UCID: António Monteiro defende que a nova liderança do partido saia de São Vicente

5/01/2022 09:59 - Modificado em 5/01/2022 10:03

Um candidato eleito nas próximas eleições da UCID, fora da ilha de São Vicente “poderá ser penoso e poderá prejudicar o partido” a nível social em São Vicente.

A posição é defendida pelo atual presidente da União Cabo-verdiana Independente e Democrática, UCID, António Monteiro, que não concorre a mais um mandato à frente do partido, que considera que apesar do partido ter nas últimas eleições legislativas vinte mil votos, só conseguiram eleger quatro deputados em São Vicente.

Logo, a prioridade conforme o líder da UCID é manter estes quatro deputados e trabalhar para criar uma dinâmica maior da que existe atualmente e acredita que uma possível deslocação da sede do partido para qualquer outra parte do território nacional poderá ter implicação negativa.” Espero que os militantes entendam isso e que continuemos a trabalhar com a possibilidade de nas próximas eleições, podermos aumentar o nosso score e consequentemente podermos eleger em Santo Antão, Sal e quiçá em Santiago.

“Portanto nós temos que juntar aquilo que temos em São Vicente e as outras ilhas. Agora vir esvaziar São Vicente numa tentativa de encontrar uma maior dinâmica noutras ilhas para iniciar do zero será complicado”, sustentou António Monteiro.

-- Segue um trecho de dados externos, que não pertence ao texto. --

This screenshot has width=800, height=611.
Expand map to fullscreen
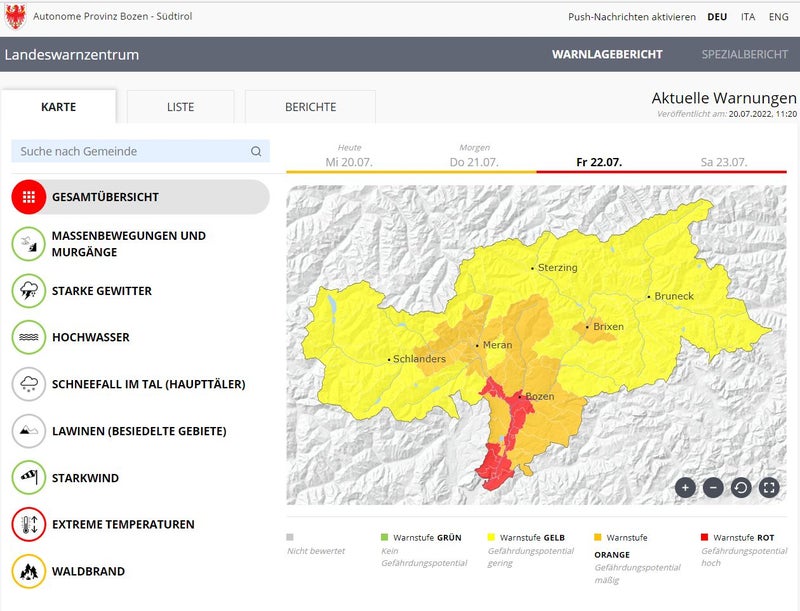769,488
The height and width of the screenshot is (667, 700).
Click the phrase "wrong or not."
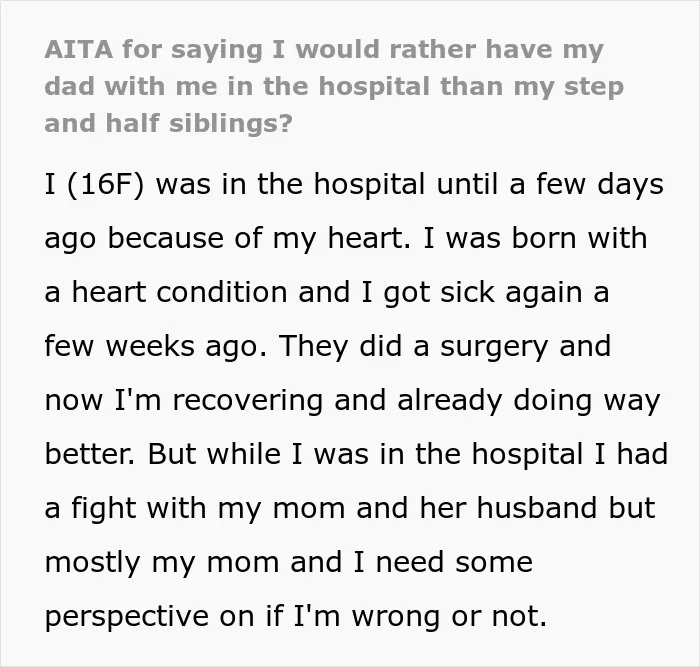[x=449, y=617]
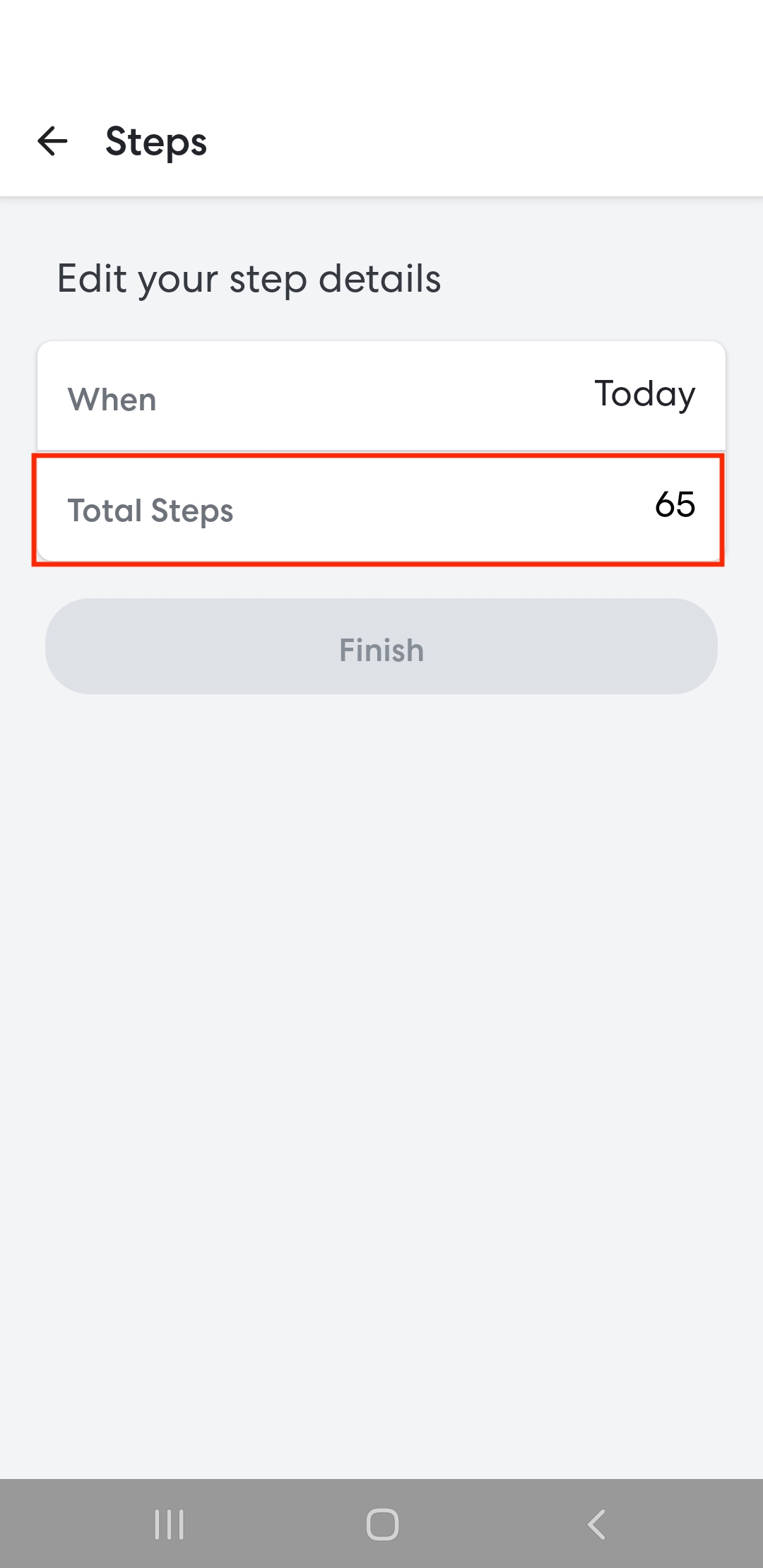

O mais sensato, segundo este dirigente político é fortalecer, ainda mais a UCID em São Vicente e paralelamente dinamizar as regiões nas outras ilhas, para que ganhem uma dinâmica superior à que tem neste momento.

Que UCID deixa para o futuro e os próximos desafios

Embora tenha contribuído “enormemente” para o crescimento da UCID, António Monteiro diz que gostaria de ter deixado um melhor partido, mais pujante e, que pudesse em todas as ilhas, a mesma performance que tem em São Vicente.

Neste quesito, assume as responsabilidades de não ter alcançado tal objetivo, mas mostra-se satisfeito daquilo que o partido conseguiu ao longo da sua liderança. “Deixo um partido forte, porque quando assumi a UCID, na primeira vez que participamos numa eleição em São Vicente tivemos 400 votos, a segunda vez em 1996, nas legislativas em que participamos em todas as ilhas, dos 1500 votos que tivemos 800 votos era da ilha de São Vicente”, explica António Monteiro que foi cabeça de lista, a primeira, nestas eleições.

Agora, vinte e cinco (25) anos depois, o partido tem mais de mil mil votos a nível nacional, com São Vicente a deter a maior fatia do bolo. Neste momento a UCID é a segunda força política mais forte na ilha do Monte Cara, depois do MPD.

“A UCID cresceu de forma robusta. É um partido que tem grandes fraquezas financeiras, mas com uma dedicação total dos seus dirigentes, militantes e simpatizantes, além da simpática”, prosseguiu Monteiro, que entretanto não reflete em votos nas eleições.